On Fri, 30 Dec 2011, Polytropon wrote:

On Fri, 30 Dec 2011 10:22:31 -0500, David Jackson wrote:
Of course, those best able to document are those who wrote it in
the first place, since they already know how it works.

A fact seems to be: "Modern" programmers don't bother
with documenting, or coding guidelines, or style or
other things that "slow down" development. This
attitude isn't new in general, as it has been done
that way even in IT dinosaur times: There are COBOL
programs still running, and nobody knows _why_ they
are running and _how_. If someone had written usable
documentation at the time the program was created
and maintained, skilled COBOL h4x0rs wouldn't be
able to write the desired salary on the contract
as _they_ wish. :-)

As a [former] mainframer, I might take issue limiting the above to modern. I learned MVT and then MVS from the microfish and crashing rather larger (physically) and expensive computers. Not much else was available [outside of IBM].

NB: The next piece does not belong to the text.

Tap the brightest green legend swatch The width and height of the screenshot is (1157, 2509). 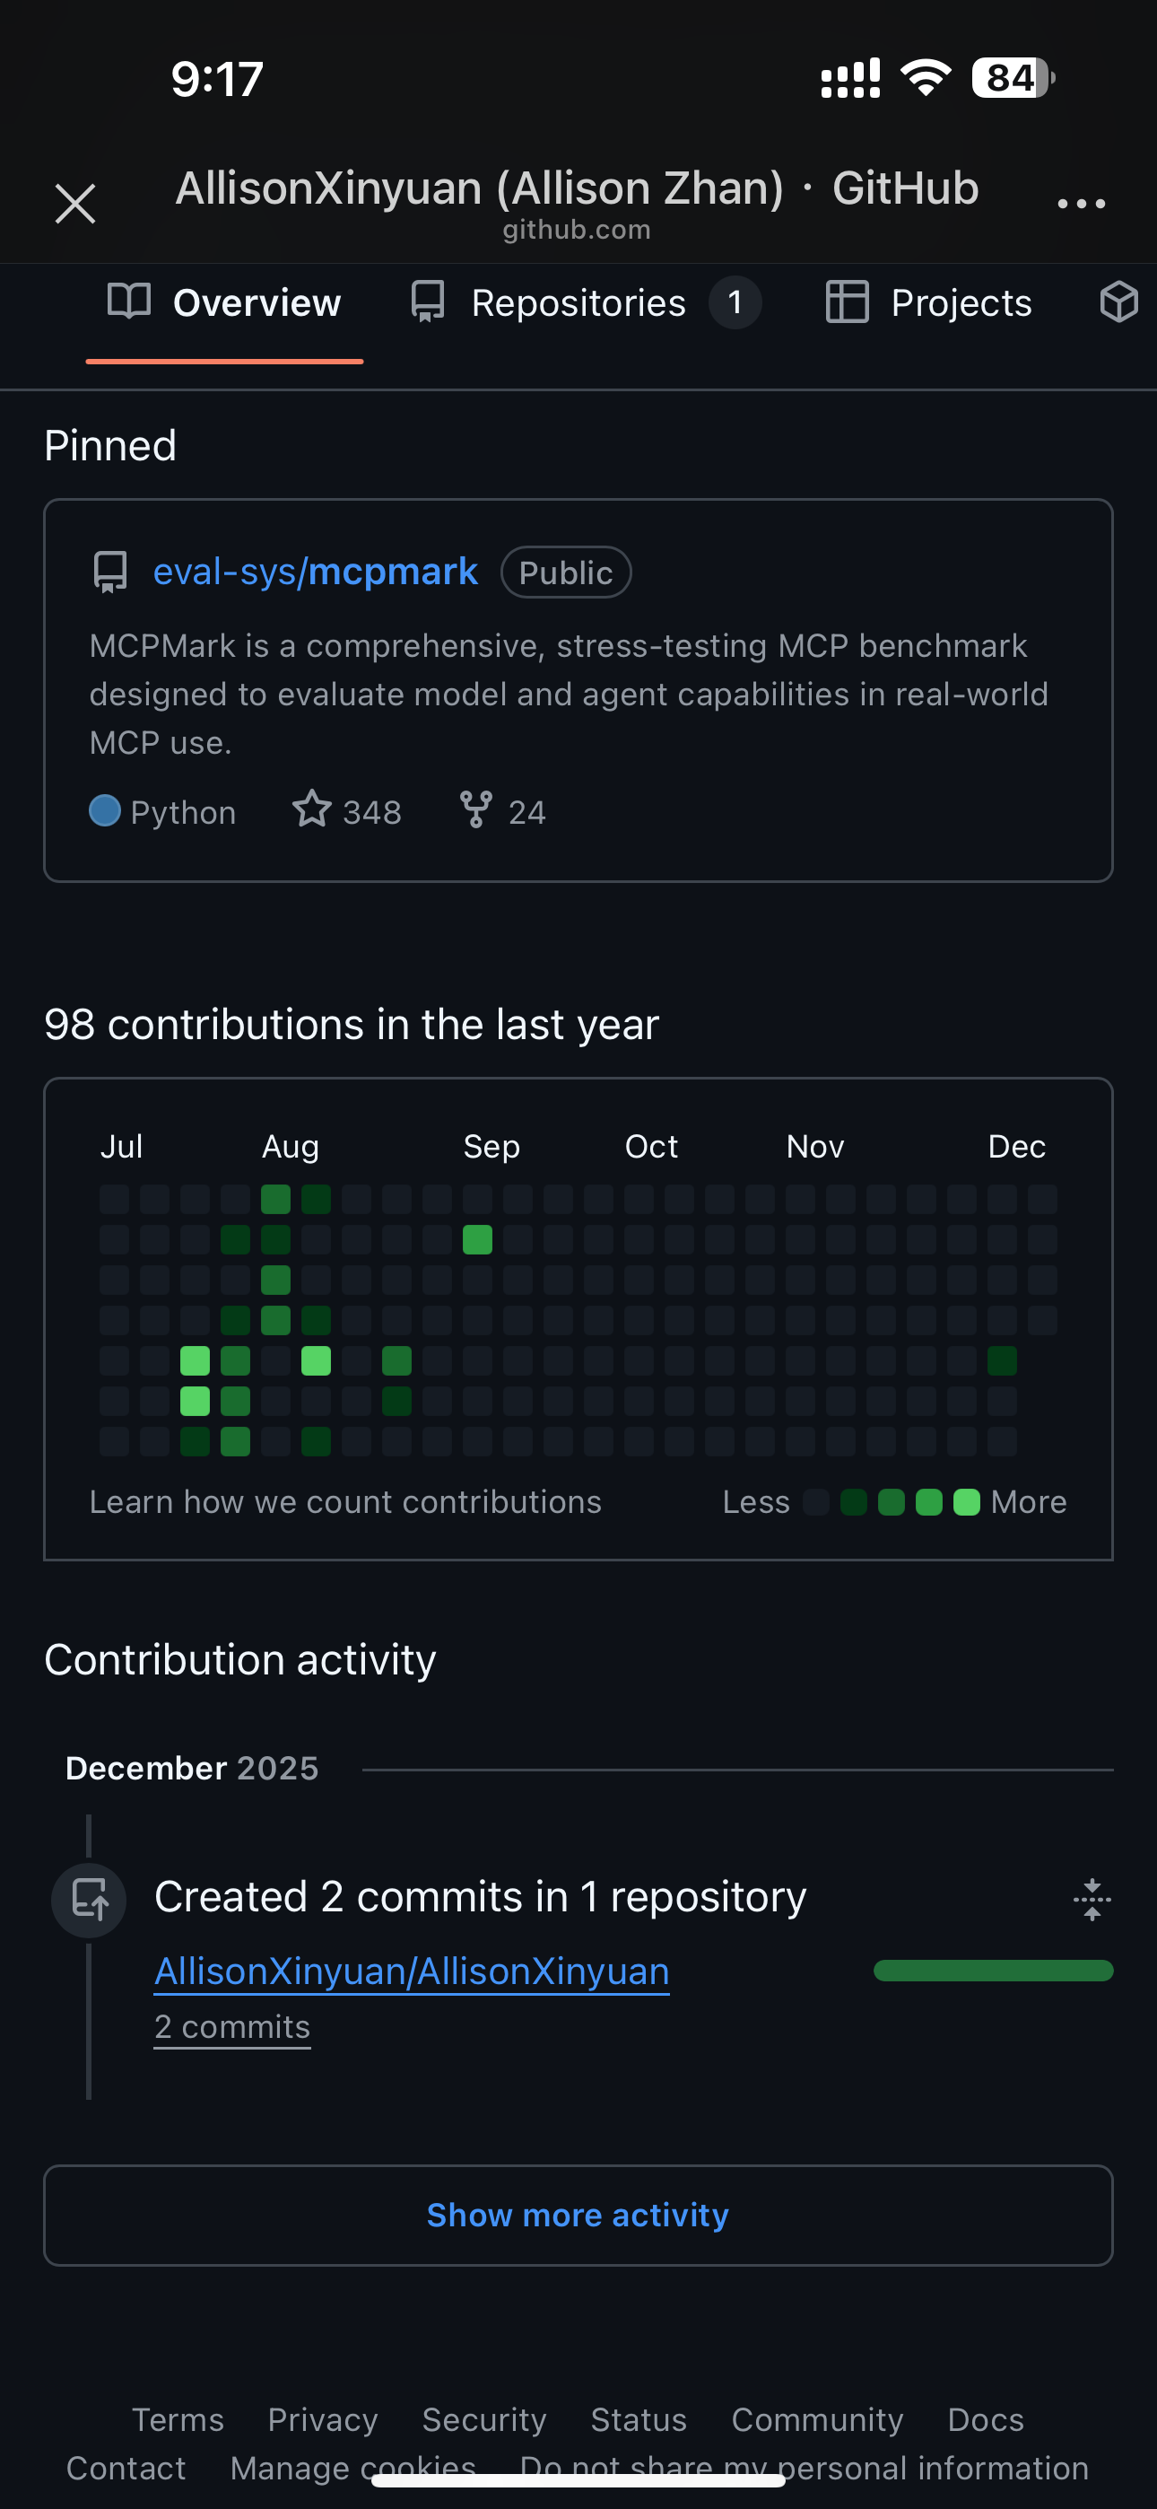pyautogui.click(x=966, y=1502)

But keep in mind: Writing code and writing documentation
are two different things. There are people who are
excellent coders, but bad writers. In some teams,
you'll find code writers and doc writers separated,
but working together. This approach isn't free of
problems, but also seems to work.

In this thread if anyone mentioned Robert Watson, kernel source cross-reference, I missed it. Also every so often Kirk McKusick teaches a course on BSD internals. Kind of expensive but very thorough.